I should be clear that the analysis I provide here is about professional obligations of clinicians, and that it establishes a professional obligation for clinicians to be vaccinated as part of their professional duties. The obligation to be vaccinated must be discharged as an ethical duty, except if there are compelling reasons such as medical contra-indication to set the obligation aside. This paper is not primarily about censure for clinicians who refuse or about vaccine mandates. It is also not a legal analysis or an analysis of a regulatory policy in a specific jurisdiction. However, given that being vaccinated rises to the level of professional obligation, the question obviously arises: what should the profession and society do if a clinician refuses to be vaccinated?

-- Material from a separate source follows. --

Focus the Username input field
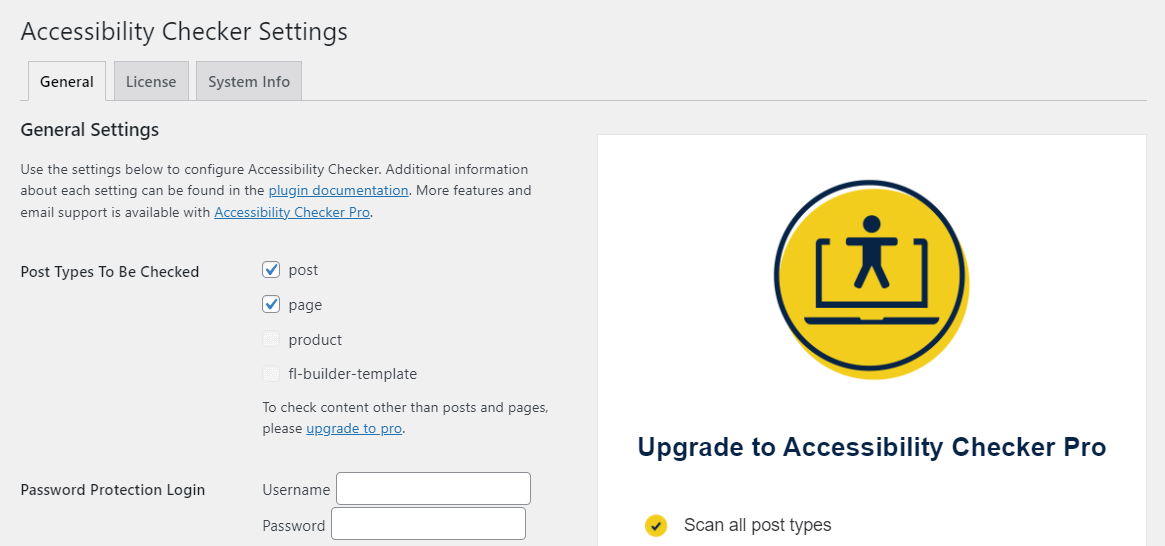 coord(433,489)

The first avenue of response to this question, I would suggest, is to think about the role of self-regulation in the clinical professions. Because it is a professional duty to be vaccinated, remaining unvaccinated intentionally (apart from medical reasons to do so) represents a dereliction of duty, a violation of professional ethics. Remaining intentionally unvaccinated wrongs the clinician’s patients, the public, and the profession. This is a serious matter; vaccine refusal by clinicians should be viewed as any other violation of a clinician’s professional and ethical obligations. Medicine is a self-regulating profession, and here is a need for the profession to regulate itself. COVID-19 vaccine refusal could therefore potentially be seen as grounds for disciplinary action as is the case with all actions that violate professional ethics (AMA 2017, chapter 9.4.3).

Furthermore, these considerations may provide justification for the use of COVID-19 vaccine mandates for healthcare workers, as had been established for other vaccines, if a significant number of clinicians refuse vaccination. Such mandates typically stipulate being vaccinated as a condition for employment; the penalty for vaccine refusal is loss or restriction of employment until the clinician complies with the requirement to be vaccinated. Such vaccine mandates have been shown to increase vaccination uptake among clinicians. It would of course be ideal if clinicians recognized their duty to be vaccinated and accepted vaccination on these grounds. Since it is an ethical duty to be vaccinated, and there are clinicians who refuse vaccination, and mandates have been shown to work, there are good grounds for instituting vaccination mandates for clinicians.

It is the duty of all clinicians to be vaccinated against COVID-19; this much is certain. And it is furthermore the duty of the profession to regulate and respond to instances of vaccine refusal on the part of clinicians.